已发表论文

外阴阴道假丝酵母菌病中耐三唑类假丝酵母菌的增加趋势

 

Authors Li L, Zhang X, Li Q, Zhong W , Zou H

Received 18 June 2024

Accepted for publication 26 September 2024

Published 5 October 2024 Volume 2024:17 Pages 4301—4310

DOI https://doi.org/10.2147/IDR.S474304

Checked for plagiarism Yes

Review by Single anonymous peer review

Peer reviewer comments 2

Editor who approved publication: Professor Suresh Antony

Lanying Li,* Xinyuan Zhang,* Qian Li, Wen Zhong, Hua Zou

Department of Laboratory Medicine, Chongqing Health Center for Women and Children, Women and Children’s Hospital of Chongqing Medical University, Chongqing, People’s Republic of China

*These authors contributed equally to this work

Correspondence: Wen Zhong; Hua Zou, Department of Laboratory Medicine, Chongqing Health Center for Women and Children, Women and Children’s Hospital of Chongqing Medical University, 120 Longshan Road, Yubei District, Chongqing, 400016, People’s Republic of China, Tel +8615823827032 ; +8613512371464, Email 23119401@qq.com; 1316933969@qq.com

Purpose: Candida vaginitis is widely prevalent worldwide and is one of the common gynecological disorders. The aim of this study is to analyze the sensitivity of recurrent vulvovaginal (RVVC) candidiasis to antifungal drugs and its relationship with vaginal microbiota.
Patients and Methods: We Isolated and cultured Candida from RVVC patients, mass spectrometry and broth microdilution method were used to identify and determine MIC values of antifungal drugs. Clinical medical records and vaginal microbiota of RVVC patients were also collected.
Results: The main pathogens causing RVVC are predominantly Candida albicans (70.26%), but in recent years, there has been an increasing proportion of Candida glabrata(24.46%).
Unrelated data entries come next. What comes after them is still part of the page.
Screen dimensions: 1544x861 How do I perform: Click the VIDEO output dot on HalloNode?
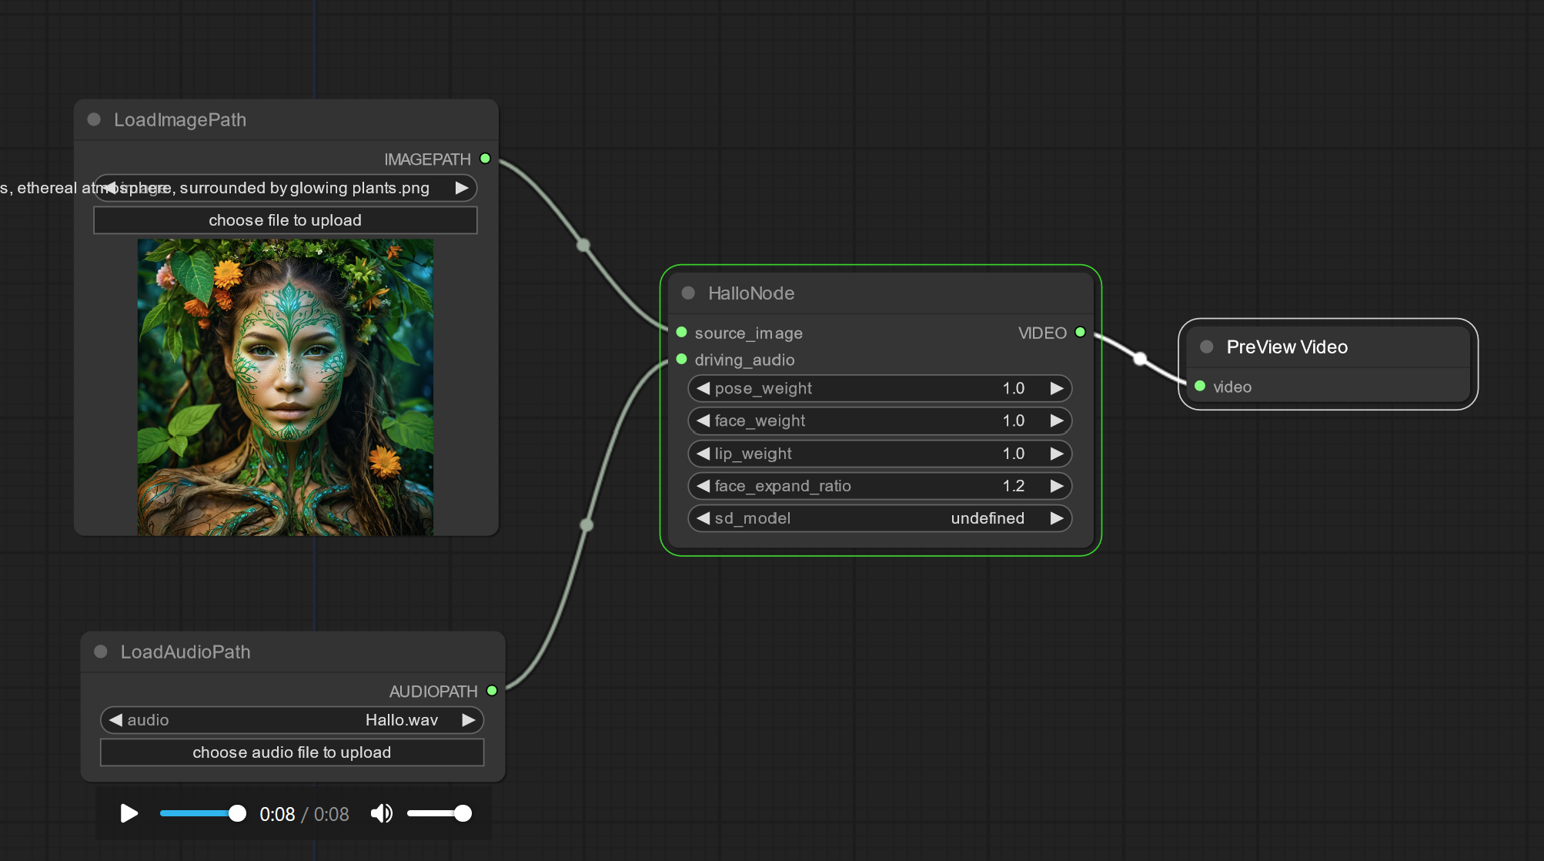click(x=1080, y=332)

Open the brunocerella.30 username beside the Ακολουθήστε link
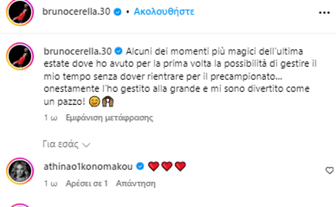click(76, 11)
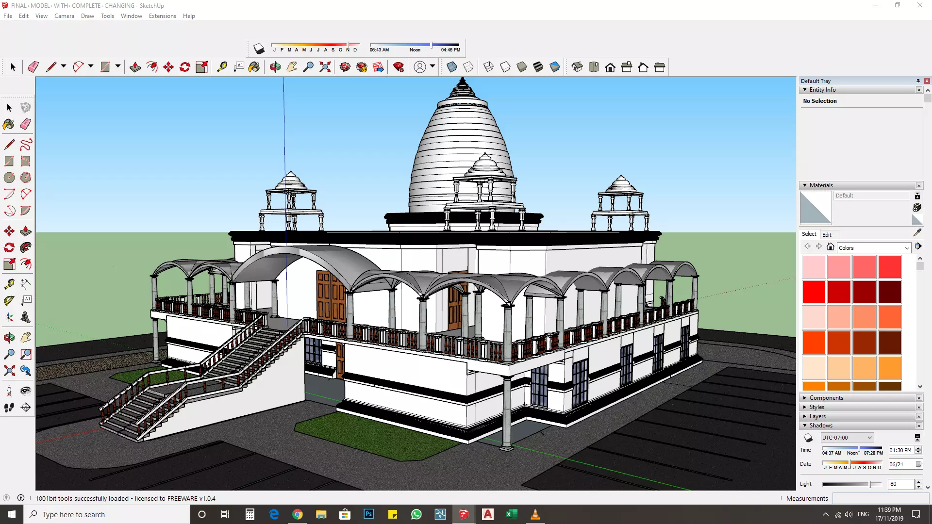The width and height of the screenshot is (932, 524).
Task: Click the Look Around eye tool
Action: [26, 391]
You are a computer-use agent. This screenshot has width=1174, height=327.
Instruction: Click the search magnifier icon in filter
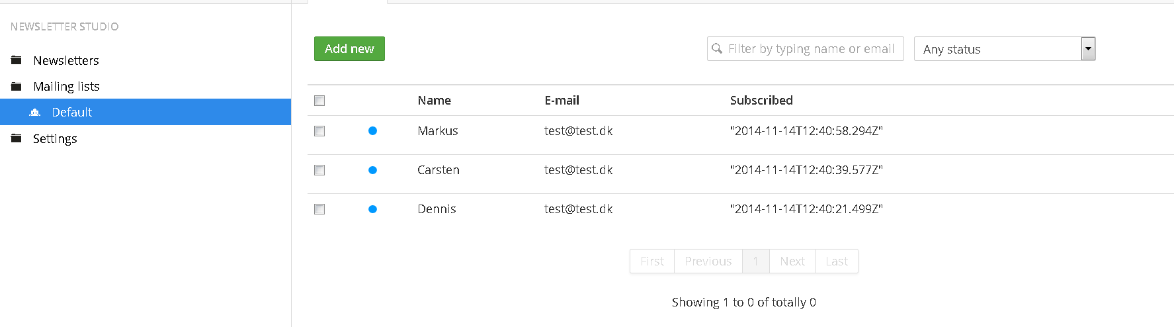[x=717, y=48]
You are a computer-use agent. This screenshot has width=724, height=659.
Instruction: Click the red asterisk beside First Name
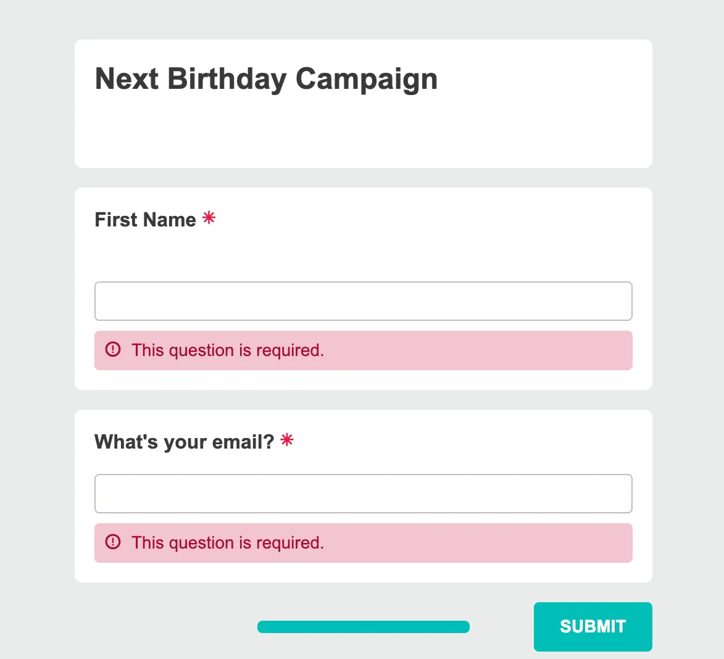[x=209, y=217]
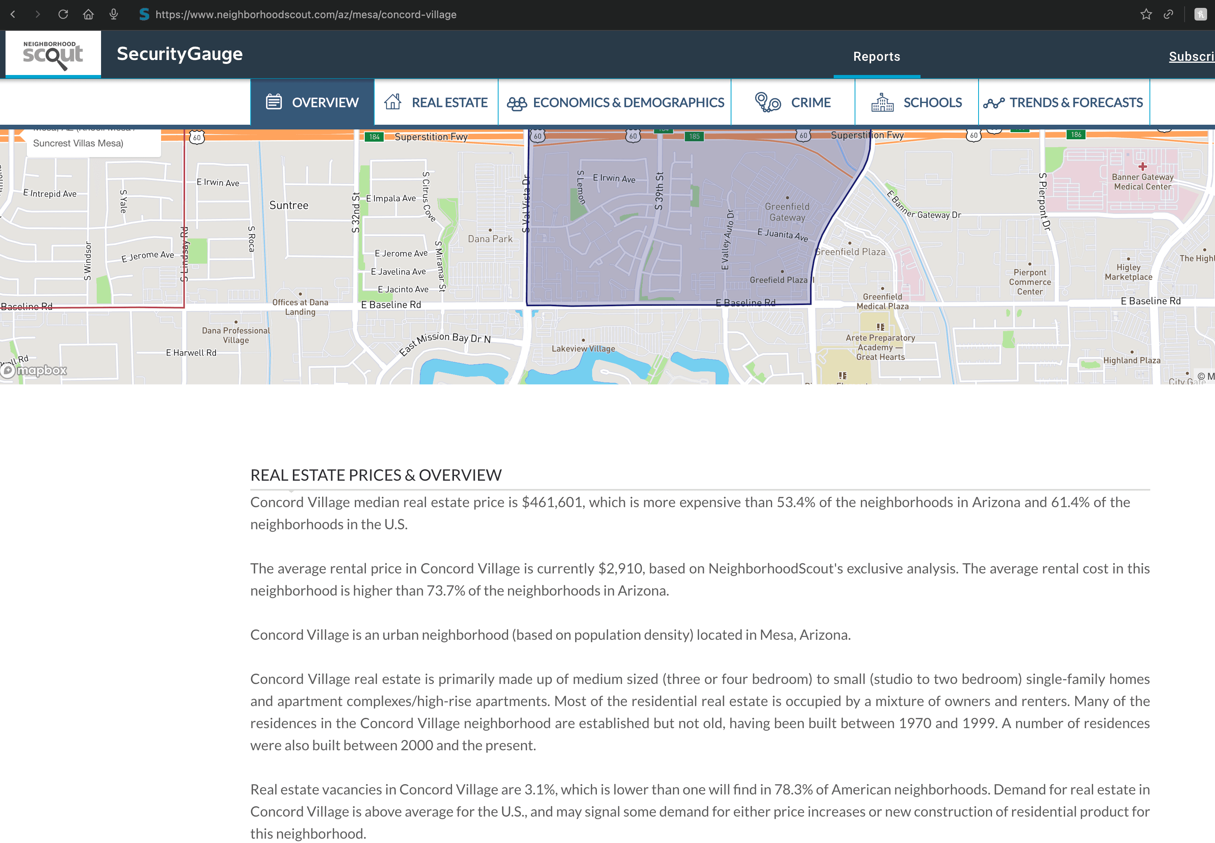This screenshot has height=843, width=1215.
Task: Click the Subscribe link in the header
Action: (1191, 57)
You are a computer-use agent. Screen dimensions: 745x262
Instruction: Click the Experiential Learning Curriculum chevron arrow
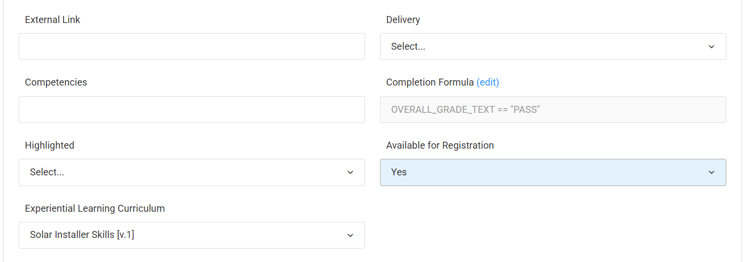[350, 235]
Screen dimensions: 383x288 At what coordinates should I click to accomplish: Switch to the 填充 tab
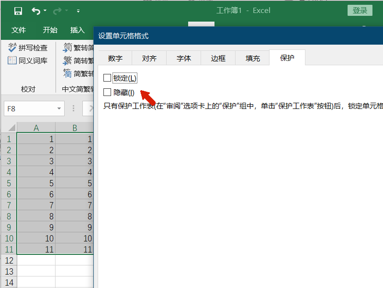(252, 58)
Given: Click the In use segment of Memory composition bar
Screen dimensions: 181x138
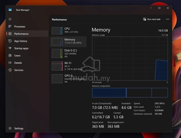Looking at the screenshot, I should pyautogui.click(x=109, y=93).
However, only 15.70% of Candida albicans were sensitive to Voriconazole, 35.84% to Fluconazole and 25.60% to Itraconazole. No fluconazole-resistant Candida glabrata was found. Most Candida krusei strains were sensitive to voriconazole (81.80%). More important MIC values of triazoles were increased in Candida species, when exposed to clotrimazole. In addition, we found that the vaginal microecology of candida vaginitis and bacterial vaginitis was significantly different.
Conclusion: Triazoles resistant Candida species have emerged, leading to the failure of empirical anti-infective therapy. At the same time, the vaginal microecology of candida vaginitis and bacterial vaginitis was significantly different. In addition, a new breakpoint for Candida from RVVC needs to be established.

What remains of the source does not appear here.